Registries
A registry is where HPM looks up package metadata — names, versions, download URLs, checksums, and dependency lists. HPM supports two flavors:
- API registries speak HTTP and serve JSON from a handful of endpoints.
- Git registries are Cargo-style indexes: a Git repository with one JSON-lines file per package.
This guide covers how to add and manage registries, how HPM resolves through them, and how to configure them per-user vs. per-project.
Table of contents
- Adding a registry
- Per-user vs per-project
- Targeting a specific registry from a dependency
- Refreshing and removing
- Auto-detection of registry type
- Searching
- Caching
Adding a registry
hpm registry add <URL> [--name <alias>] [--type api|git]
Examples:
# API registry
hpm registry add https://api.3db.dk/v1/registry --name houdinihub
# Git-index registry (explicit)
hpm registry add https://github.com/studio/hpm-packages.git --name studio --type git
# No --name: HPM infers an alias from the URL
hpm registry add https://api.studio.com/registry
# → added as "registry"
This writes to ~/.hpm/config.toml:
[[registries]]
name = "houdinihub"
url = "https://api.3db.dk/v1/registry"
type = "api"
[[registries]]
name = "studio"
url = "https://github.com/studio/hpm-packages.git"
type = "git"
Listing
hpm registry list
Per-user vs per-project
Registries can be declared in two places:
- Per-user —
~/.hpm/config.toml. Managed byhpm registry add/remove/list. Applies to every project you work on. - Per-project —
hpm.tomlunder[[registries]]. Applies only to that project. Additive to per-user registries.

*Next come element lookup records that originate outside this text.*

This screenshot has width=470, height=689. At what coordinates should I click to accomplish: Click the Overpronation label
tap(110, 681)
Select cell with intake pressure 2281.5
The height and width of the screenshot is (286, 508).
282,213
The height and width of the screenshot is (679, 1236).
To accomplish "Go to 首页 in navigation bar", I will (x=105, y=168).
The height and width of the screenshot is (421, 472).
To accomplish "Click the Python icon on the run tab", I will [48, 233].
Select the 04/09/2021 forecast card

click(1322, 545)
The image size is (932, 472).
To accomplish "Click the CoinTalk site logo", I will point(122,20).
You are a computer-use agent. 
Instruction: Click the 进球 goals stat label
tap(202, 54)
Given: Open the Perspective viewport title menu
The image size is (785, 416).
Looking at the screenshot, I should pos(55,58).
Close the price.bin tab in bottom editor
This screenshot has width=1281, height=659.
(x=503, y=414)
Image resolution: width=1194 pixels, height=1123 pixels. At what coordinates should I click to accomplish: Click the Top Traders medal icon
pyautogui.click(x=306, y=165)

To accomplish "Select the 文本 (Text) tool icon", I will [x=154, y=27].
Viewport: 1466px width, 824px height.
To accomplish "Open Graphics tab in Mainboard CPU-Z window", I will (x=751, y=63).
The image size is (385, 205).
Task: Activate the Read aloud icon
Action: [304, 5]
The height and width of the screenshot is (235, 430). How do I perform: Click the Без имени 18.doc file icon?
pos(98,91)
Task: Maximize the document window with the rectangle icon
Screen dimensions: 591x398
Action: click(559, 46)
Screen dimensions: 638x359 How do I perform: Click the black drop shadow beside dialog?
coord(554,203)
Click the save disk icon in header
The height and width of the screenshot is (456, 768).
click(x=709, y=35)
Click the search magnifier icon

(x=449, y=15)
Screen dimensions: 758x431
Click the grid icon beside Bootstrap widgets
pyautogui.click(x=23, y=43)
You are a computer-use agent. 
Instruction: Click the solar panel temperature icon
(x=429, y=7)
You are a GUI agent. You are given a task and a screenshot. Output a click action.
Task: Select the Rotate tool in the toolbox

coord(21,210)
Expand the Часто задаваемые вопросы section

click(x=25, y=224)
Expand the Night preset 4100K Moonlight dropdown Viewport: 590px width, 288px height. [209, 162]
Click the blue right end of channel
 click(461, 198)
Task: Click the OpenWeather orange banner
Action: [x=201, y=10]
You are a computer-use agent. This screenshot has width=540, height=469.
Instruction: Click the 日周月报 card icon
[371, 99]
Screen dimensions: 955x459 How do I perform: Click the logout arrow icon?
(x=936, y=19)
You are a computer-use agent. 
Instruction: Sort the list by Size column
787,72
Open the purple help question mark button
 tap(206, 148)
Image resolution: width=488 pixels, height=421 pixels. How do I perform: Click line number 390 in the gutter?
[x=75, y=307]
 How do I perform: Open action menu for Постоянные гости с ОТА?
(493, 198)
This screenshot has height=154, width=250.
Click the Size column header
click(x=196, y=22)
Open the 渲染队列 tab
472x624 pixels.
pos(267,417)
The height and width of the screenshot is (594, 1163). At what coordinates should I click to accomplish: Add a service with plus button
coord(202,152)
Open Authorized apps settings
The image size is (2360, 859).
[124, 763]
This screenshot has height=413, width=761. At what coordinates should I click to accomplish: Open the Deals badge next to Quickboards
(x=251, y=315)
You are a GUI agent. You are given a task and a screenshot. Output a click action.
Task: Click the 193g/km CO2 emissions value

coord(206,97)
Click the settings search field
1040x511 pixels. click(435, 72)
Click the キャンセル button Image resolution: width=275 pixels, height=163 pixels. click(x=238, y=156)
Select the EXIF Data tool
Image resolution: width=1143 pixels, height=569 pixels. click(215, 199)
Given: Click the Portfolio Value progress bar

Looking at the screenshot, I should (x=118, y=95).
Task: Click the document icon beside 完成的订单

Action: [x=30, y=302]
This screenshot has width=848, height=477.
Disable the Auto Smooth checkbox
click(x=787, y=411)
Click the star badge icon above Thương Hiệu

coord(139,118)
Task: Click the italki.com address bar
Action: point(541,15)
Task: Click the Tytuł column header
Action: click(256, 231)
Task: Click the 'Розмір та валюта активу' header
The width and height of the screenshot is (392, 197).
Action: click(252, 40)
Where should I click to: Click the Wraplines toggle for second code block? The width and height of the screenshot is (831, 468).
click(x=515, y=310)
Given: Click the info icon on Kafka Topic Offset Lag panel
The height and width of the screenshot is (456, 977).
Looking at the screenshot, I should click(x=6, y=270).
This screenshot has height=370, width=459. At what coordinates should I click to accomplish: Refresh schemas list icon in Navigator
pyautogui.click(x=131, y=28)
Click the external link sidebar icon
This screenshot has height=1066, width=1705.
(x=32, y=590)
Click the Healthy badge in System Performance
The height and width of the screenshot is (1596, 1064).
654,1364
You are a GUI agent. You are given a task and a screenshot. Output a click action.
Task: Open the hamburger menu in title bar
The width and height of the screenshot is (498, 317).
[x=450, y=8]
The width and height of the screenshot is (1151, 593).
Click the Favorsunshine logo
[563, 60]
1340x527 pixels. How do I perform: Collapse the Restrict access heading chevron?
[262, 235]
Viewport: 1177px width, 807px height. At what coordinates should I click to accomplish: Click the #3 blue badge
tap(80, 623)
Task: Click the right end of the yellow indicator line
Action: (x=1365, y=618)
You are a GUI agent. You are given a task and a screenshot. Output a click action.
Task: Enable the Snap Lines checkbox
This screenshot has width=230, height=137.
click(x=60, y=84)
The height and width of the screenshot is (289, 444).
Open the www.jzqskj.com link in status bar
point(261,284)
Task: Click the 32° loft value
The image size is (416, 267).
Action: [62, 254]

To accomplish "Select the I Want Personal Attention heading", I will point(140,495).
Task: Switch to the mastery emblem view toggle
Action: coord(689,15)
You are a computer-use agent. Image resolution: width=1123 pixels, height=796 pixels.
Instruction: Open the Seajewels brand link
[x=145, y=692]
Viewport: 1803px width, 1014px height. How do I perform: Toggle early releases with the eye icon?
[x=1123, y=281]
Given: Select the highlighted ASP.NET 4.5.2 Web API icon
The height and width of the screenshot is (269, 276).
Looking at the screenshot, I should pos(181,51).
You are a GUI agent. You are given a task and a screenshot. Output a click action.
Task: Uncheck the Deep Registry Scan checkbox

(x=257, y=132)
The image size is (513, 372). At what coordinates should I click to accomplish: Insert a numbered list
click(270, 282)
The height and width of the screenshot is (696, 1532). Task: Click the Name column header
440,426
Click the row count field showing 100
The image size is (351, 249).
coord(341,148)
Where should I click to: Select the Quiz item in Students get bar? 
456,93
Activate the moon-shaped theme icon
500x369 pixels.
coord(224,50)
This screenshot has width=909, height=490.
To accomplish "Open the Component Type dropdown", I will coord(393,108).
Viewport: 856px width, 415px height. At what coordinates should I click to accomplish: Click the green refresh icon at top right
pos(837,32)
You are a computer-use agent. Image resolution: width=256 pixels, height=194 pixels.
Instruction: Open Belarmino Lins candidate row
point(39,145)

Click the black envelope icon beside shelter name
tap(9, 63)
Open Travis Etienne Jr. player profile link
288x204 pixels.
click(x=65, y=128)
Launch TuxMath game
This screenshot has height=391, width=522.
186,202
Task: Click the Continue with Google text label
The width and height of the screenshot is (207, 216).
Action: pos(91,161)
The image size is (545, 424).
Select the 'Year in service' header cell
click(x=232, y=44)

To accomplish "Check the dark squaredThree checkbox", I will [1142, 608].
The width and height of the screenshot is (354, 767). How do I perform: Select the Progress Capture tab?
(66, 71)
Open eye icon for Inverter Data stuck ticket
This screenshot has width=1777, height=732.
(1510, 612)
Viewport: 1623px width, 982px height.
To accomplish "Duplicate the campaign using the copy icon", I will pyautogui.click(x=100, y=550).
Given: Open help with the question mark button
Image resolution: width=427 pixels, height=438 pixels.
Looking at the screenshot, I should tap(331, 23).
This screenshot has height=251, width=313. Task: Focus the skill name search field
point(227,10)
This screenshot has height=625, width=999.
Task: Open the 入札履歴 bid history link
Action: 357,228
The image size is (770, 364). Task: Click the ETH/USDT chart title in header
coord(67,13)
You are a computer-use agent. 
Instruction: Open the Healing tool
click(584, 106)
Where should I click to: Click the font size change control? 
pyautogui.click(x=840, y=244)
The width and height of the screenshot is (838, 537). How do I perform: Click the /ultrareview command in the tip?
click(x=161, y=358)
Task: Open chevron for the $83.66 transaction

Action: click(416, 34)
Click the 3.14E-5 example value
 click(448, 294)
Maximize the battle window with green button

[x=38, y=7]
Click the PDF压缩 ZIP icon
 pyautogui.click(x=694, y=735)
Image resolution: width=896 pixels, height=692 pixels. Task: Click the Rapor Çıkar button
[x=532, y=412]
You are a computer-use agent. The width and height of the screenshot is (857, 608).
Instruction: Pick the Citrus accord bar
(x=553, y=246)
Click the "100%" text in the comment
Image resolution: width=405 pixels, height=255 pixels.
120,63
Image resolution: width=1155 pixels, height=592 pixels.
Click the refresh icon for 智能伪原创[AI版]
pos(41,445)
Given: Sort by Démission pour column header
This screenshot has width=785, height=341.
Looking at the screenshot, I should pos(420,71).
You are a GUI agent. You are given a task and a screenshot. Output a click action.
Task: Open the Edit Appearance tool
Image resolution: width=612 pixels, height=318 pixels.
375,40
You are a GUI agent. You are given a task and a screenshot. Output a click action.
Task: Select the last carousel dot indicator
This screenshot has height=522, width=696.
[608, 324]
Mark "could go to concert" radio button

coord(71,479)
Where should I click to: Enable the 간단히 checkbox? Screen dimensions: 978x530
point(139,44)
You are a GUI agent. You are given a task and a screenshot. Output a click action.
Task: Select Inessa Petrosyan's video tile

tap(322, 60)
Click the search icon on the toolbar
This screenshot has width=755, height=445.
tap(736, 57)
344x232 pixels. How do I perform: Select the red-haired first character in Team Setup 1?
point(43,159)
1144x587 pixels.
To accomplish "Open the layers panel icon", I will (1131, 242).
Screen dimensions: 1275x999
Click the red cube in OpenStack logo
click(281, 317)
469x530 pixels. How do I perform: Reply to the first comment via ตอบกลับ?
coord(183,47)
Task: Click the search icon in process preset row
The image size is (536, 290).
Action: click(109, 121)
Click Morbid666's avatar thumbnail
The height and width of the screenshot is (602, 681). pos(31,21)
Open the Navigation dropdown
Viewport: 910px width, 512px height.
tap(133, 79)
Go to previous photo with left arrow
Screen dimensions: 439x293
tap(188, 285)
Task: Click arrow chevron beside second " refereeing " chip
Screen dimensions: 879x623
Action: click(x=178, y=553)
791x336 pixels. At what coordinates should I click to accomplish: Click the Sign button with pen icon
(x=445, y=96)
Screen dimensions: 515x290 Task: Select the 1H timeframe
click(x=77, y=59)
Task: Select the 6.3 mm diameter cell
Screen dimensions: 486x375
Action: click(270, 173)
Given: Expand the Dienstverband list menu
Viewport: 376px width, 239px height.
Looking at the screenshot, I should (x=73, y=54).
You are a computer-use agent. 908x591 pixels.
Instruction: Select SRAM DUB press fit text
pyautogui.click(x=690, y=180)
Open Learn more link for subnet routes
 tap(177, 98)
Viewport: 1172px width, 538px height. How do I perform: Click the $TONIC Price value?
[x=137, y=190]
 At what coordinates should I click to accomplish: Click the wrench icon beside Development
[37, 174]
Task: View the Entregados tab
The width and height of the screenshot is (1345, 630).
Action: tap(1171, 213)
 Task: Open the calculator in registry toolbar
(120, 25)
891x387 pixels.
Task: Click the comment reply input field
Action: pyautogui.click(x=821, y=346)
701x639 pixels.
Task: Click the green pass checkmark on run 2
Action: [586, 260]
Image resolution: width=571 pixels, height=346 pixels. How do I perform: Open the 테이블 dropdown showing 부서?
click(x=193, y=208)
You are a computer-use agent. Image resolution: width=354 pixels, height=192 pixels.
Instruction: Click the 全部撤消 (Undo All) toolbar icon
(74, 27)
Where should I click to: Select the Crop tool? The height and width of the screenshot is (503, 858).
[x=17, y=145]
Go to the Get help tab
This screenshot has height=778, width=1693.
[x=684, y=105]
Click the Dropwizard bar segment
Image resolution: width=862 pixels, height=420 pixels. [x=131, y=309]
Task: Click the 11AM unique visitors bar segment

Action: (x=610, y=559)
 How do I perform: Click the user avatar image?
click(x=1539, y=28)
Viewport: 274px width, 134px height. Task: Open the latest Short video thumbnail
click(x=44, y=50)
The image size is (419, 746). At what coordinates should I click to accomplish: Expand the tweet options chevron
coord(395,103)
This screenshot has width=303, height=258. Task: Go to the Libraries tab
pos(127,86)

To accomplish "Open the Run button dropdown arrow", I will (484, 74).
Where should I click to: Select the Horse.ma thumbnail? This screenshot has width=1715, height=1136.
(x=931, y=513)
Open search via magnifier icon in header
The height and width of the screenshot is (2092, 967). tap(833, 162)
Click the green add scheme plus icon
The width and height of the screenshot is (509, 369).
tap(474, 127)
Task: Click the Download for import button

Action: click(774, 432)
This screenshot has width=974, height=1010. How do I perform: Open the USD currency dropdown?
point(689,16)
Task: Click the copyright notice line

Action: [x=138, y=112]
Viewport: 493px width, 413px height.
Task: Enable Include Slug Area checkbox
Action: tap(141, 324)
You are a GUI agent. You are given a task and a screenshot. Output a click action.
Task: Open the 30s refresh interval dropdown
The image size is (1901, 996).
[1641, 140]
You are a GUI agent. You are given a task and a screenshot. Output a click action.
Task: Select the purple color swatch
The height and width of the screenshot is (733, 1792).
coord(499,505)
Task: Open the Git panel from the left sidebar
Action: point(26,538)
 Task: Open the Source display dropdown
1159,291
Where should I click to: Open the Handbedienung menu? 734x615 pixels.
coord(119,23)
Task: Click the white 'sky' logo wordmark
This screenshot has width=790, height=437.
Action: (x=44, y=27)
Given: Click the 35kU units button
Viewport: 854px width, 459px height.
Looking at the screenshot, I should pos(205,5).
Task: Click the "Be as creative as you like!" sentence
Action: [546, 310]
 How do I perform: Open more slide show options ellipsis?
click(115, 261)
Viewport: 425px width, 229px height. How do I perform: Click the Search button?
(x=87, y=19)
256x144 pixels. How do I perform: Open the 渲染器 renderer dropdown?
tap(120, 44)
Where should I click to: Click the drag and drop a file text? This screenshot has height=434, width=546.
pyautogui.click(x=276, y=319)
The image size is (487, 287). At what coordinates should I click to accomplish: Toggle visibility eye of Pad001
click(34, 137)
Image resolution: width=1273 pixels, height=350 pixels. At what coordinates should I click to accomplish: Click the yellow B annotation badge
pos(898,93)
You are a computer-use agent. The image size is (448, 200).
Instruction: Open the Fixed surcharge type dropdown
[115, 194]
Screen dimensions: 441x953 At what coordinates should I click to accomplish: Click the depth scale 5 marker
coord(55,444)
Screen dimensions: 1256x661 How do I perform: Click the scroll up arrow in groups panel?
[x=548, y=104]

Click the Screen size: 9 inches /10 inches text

Per-project registries are useful when a studio wants each project to pin the registries it resolves against:
# hpm.toml
[[registries]]
name = "houdinihub"
url = "https://api.3db.dk/v1/registry"
type = "api"
[[registries]]
name = "studio"
url = "https://packages.studio.com/v1/registry"
type = "api"
[dependencies]
"studio/internal-tool" = { version = "1.0.0", registry = "studio" }
Every team member who clones the project gets the same registry set, without
needing to run hpm registry add themselves.
Targeting a specific registry from a dependency
By default, HPM resolves a dependency by querying every configured registry in order and taking the first match. To pin a dependency to one registry, use the detailed dependency form:
[dependencies]
"studio/internal-tool" = { version = "1.0.0", registry = "studio" }
This is useful when:
- A package exists under the same name in multiple registries and you want to be unambiguous.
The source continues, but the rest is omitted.